SUMMARY A new least-squares method is developed for estimating and removing the correlated errors (stripes) from the Gravity Recovery and Climate Experiment (GRACE) and GRACE Follow-On (GRACE-FO) mission data. This method is based on a joint parametric model of the correlated errors and temporal trends in the spherical harmonic coefficients of GRACE models. Three sets of simulation data are created from the Global Land Data Assimilation System (GLDAS), the Regional Atmospheric Climate Model 2.3 (RACMO2.3) and GRACE models and used to test it. The results show that the new method improves the decorrelation method by Swenson & Wahr significantly. Its application to the release 5 (RL05) and new release 6 (RL06) spherical harmonic solutions from the Center for Space Research (CSR) at The University of Texas at Austin demonstrates its effectiveness and provides a relative assessment of the two releases. A comparison to the Swenson & Wahr and Kusche et al. methods highlights the deficiencies in past destriping methods and shows how the inclusion and decoupling of temporal trends helps to overcome them. A comparison to the CSR mascon and JPL mascon solutions demonstrates that the new method yields global trends that have greater amplitude than those produced by the CSR RL05 mascon solution and are of comparable quality to the JPL RL06 mascon solution.

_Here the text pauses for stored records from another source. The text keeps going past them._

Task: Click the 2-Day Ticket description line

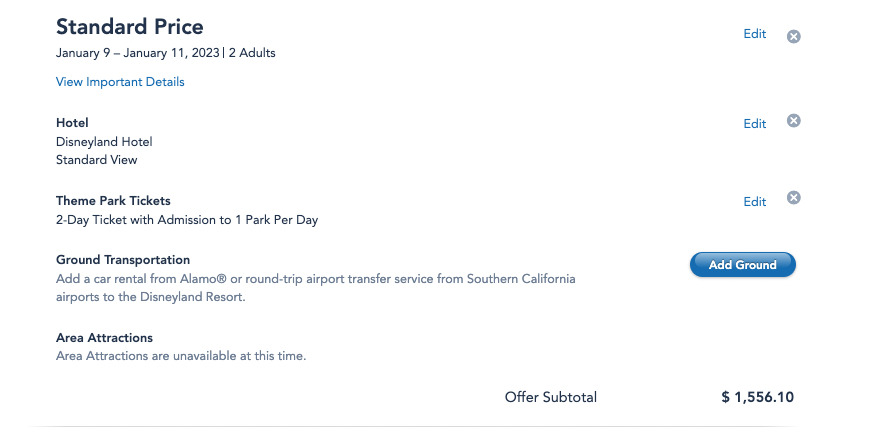Action: (187, 219)
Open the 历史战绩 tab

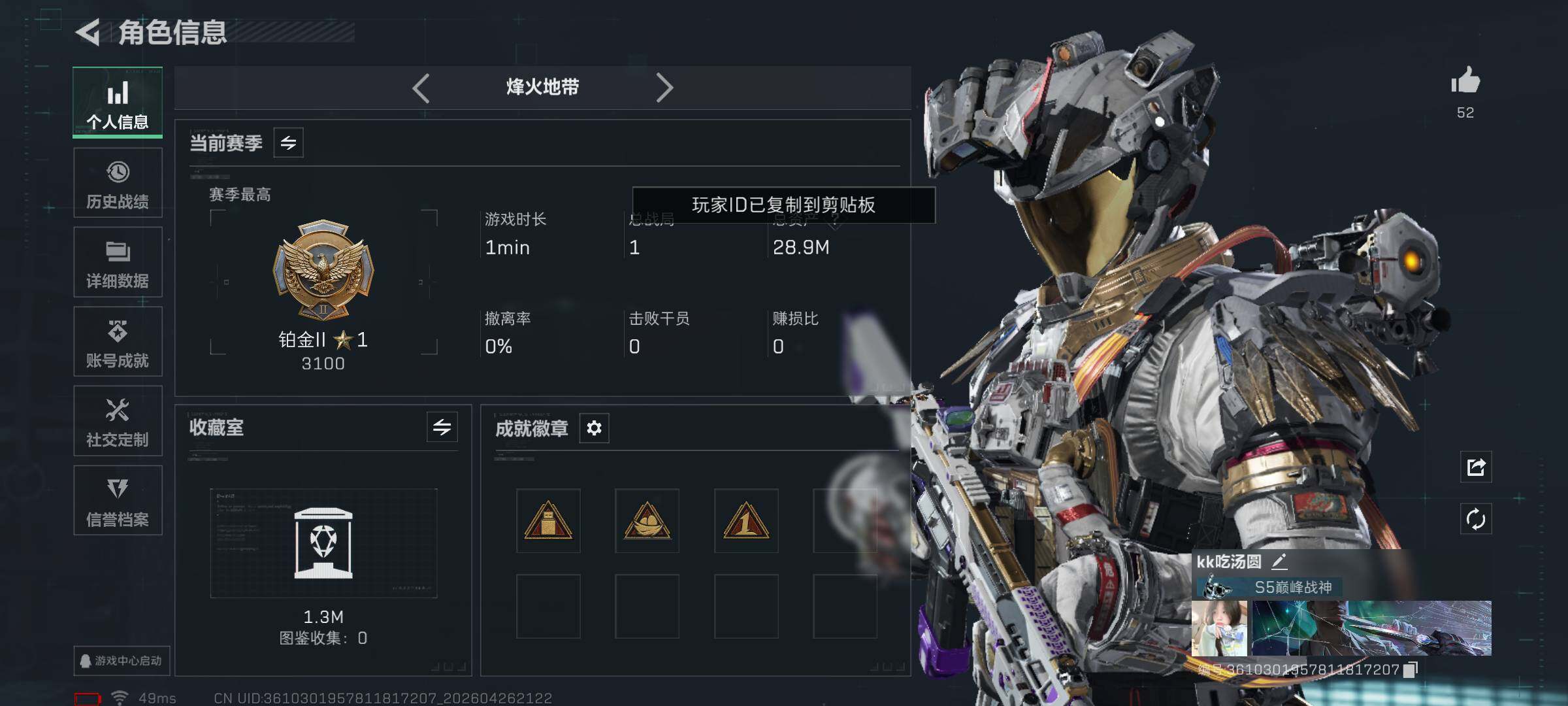pos(118,182)

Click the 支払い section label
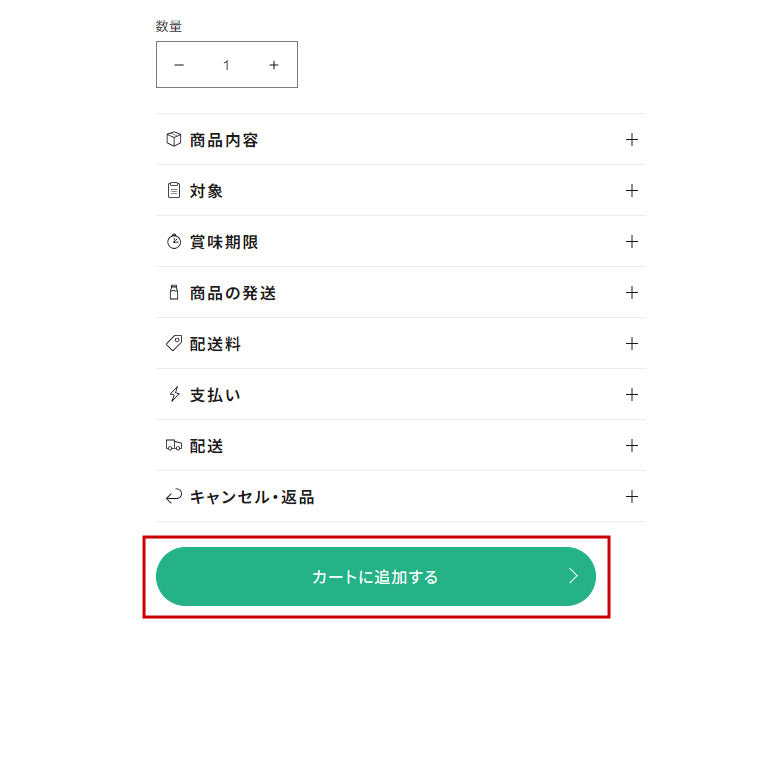tap(215, 395)
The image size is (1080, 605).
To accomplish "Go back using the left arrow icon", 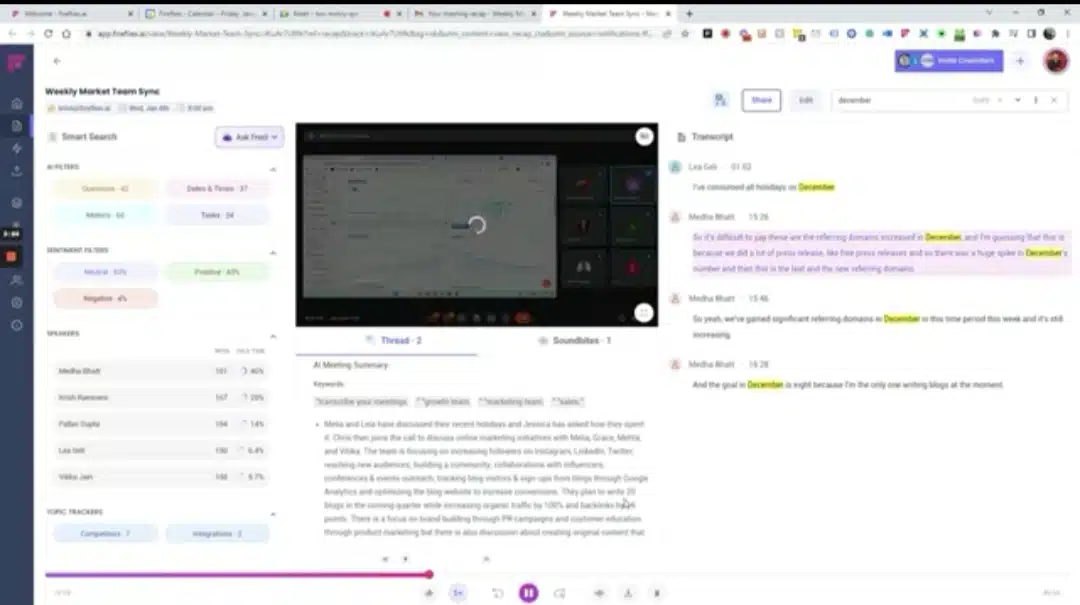I will click(56, 61).
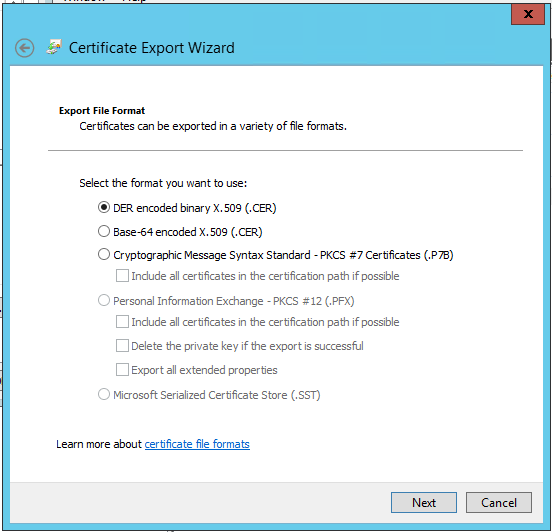The image size is (552, 532).
Task: Click the back arrow icon
Action: (24, 48)

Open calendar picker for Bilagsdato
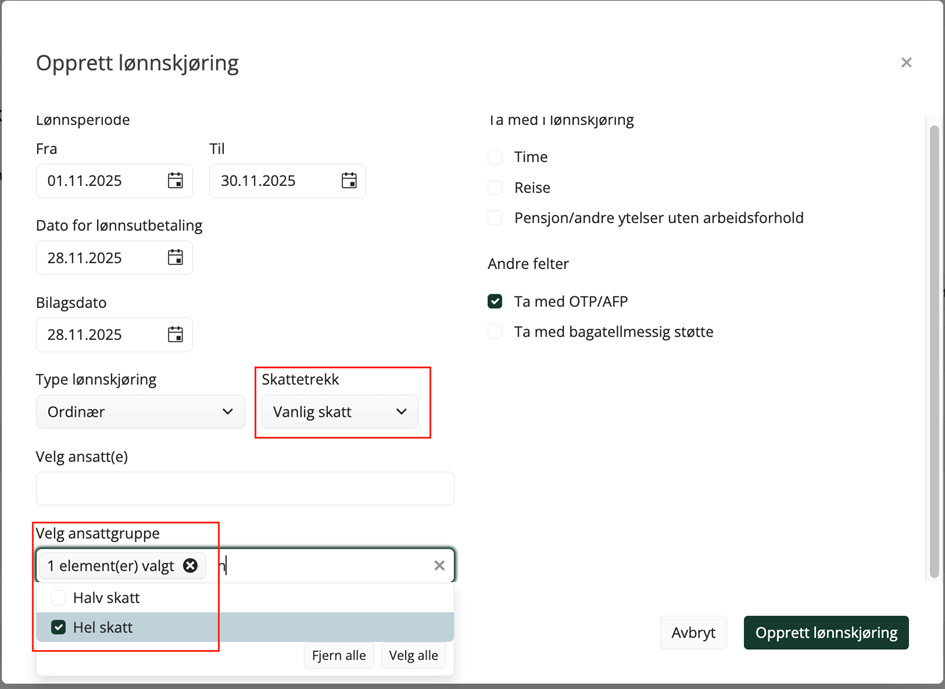click(175, 335)
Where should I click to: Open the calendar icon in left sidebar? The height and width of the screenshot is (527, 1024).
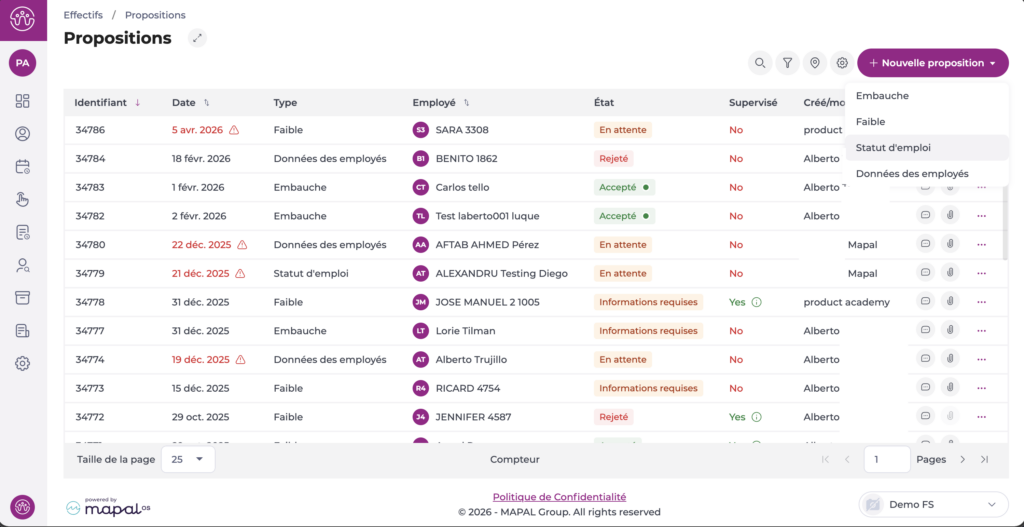22,167

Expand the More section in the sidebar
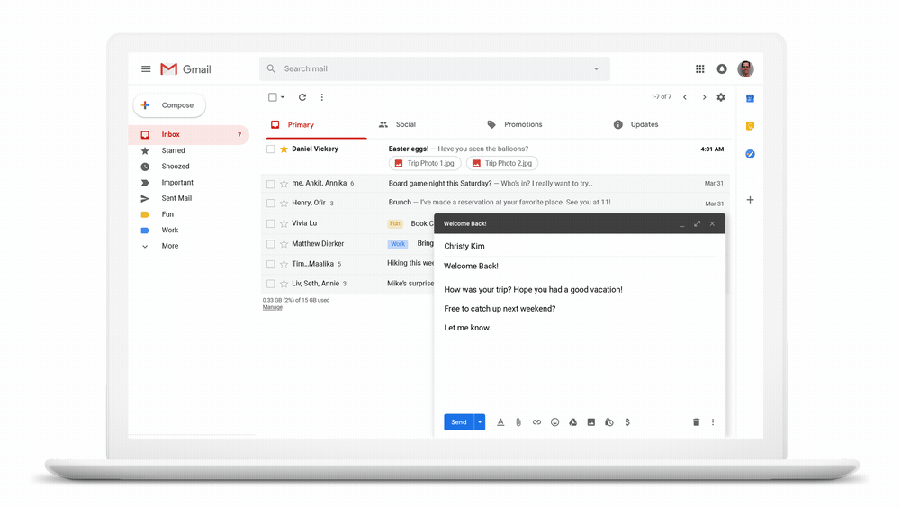click(x=169, y=246)
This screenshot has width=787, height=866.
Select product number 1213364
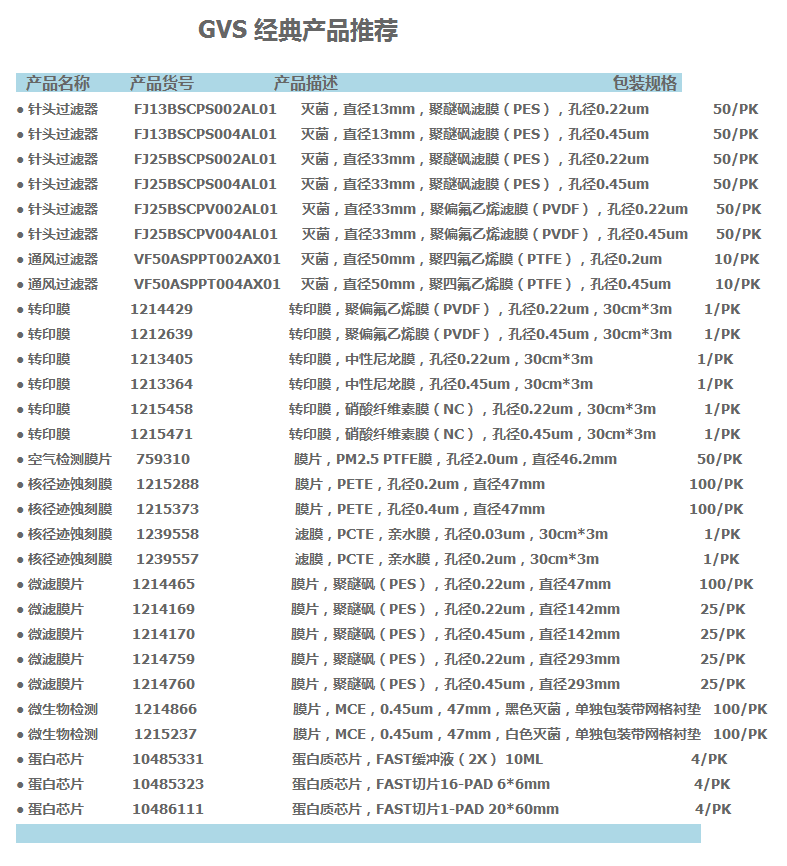(x=161, y=384)
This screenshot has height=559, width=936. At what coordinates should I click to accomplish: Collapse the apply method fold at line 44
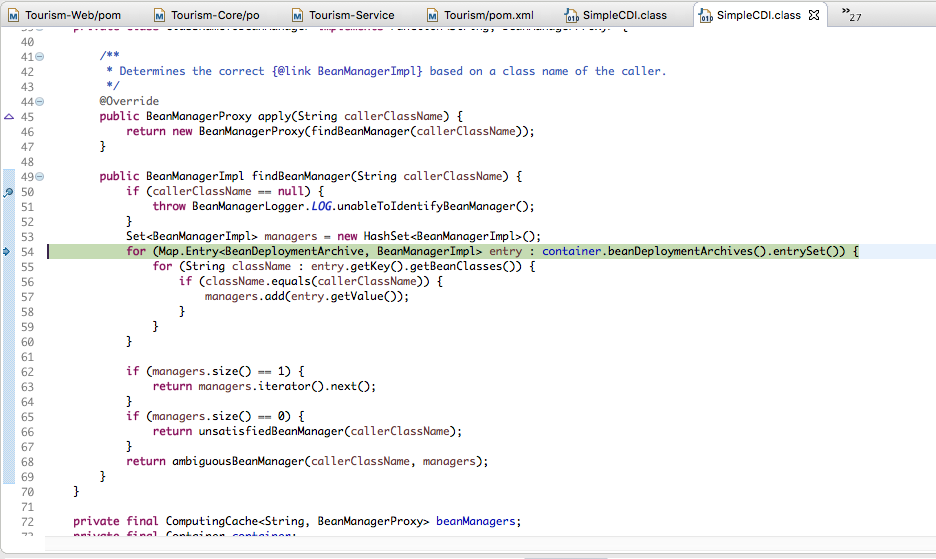(40, 102)
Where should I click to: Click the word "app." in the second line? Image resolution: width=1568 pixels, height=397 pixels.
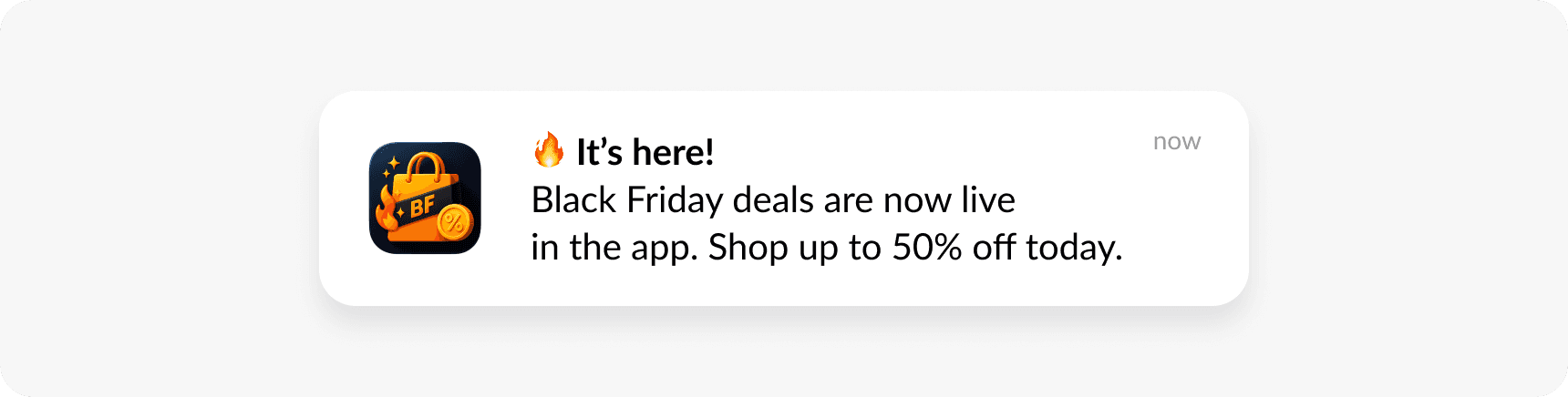665,248
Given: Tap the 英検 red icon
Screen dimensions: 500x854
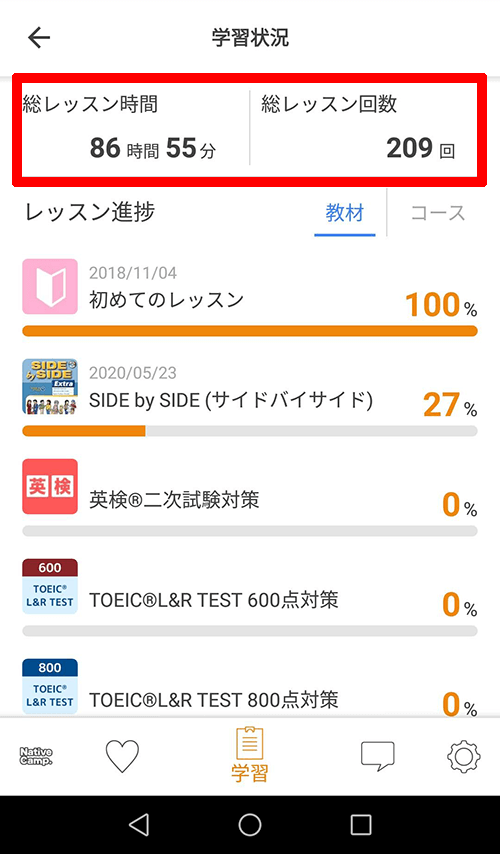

Furthermore, these results are obtained without the need for a priori information, scale factors or complex regularization methods and the solutions remain in the standard form of spherical harmonics rather than discrete mascons. The latter could introduce additional discretization error when converting to the spherical harmonic model, upon which many post-processing methods and applications are built.